Stored data:

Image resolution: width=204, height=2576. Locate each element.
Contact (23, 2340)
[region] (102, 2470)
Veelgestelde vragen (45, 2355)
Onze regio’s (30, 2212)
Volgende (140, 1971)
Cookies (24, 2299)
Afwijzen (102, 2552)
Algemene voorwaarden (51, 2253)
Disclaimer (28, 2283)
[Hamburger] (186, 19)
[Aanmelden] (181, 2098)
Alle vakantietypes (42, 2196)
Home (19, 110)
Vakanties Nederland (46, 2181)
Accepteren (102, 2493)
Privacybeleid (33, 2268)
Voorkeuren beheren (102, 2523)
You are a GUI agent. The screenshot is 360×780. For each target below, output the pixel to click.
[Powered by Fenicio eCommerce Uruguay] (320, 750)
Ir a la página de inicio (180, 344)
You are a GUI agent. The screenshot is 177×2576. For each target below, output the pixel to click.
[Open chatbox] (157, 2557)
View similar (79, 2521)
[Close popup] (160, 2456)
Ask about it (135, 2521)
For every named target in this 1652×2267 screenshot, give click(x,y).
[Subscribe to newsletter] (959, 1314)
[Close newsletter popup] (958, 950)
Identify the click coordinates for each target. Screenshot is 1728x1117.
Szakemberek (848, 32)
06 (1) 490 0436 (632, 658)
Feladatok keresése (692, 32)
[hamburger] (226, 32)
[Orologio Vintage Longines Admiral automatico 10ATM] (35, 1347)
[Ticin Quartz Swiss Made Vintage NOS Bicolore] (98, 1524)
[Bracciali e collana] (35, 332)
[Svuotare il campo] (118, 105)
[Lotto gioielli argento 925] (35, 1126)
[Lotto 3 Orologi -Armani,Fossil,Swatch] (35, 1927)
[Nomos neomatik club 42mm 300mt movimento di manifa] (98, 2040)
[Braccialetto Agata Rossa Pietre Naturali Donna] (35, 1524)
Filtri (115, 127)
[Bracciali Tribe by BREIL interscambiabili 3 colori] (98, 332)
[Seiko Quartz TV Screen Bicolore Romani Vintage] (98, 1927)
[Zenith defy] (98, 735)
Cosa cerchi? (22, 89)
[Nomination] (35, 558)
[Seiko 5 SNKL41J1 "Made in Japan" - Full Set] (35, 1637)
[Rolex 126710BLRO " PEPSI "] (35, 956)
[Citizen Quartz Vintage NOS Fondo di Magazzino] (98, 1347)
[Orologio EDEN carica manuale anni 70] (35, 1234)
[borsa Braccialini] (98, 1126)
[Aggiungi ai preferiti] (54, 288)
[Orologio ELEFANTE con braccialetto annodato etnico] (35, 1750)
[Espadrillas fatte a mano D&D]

YOUR OBJECTIVE:
What is needed is an exact copy of the entries from their first line down to the line with "You are a GUI agent. The screenshot is 360×780.", that line included, and nothing beyond it.

TASK OUTPUT:
Image resolution: width=204, height=2576. Locate each element.
Contact (23, 2340)
[region] (102, 2470)
Veelgestelde vragen (45, 2355)
Onze regio’s (30, 2212)
Volgende (140, 1971)
Cookies (24, 2299)
Afwijzen (102, 2552)
Algemene voorwaarden (51, 2253)
Disclaimer (28, 2283)
[Hamburger] (186, 19)
[Aanmelden] (181, 2098)
Alle vakantietypes (42, 2196)
Home (19, 110)
Vakanties Nederland (46, 2181)
Accepteren (102, 2493)
Privacybeleid (33, 2268)
Voorkeuren beheren (102, 2523)
You are a GUI agent. The screenshot is 360×780. For each target below, output the pixel to click.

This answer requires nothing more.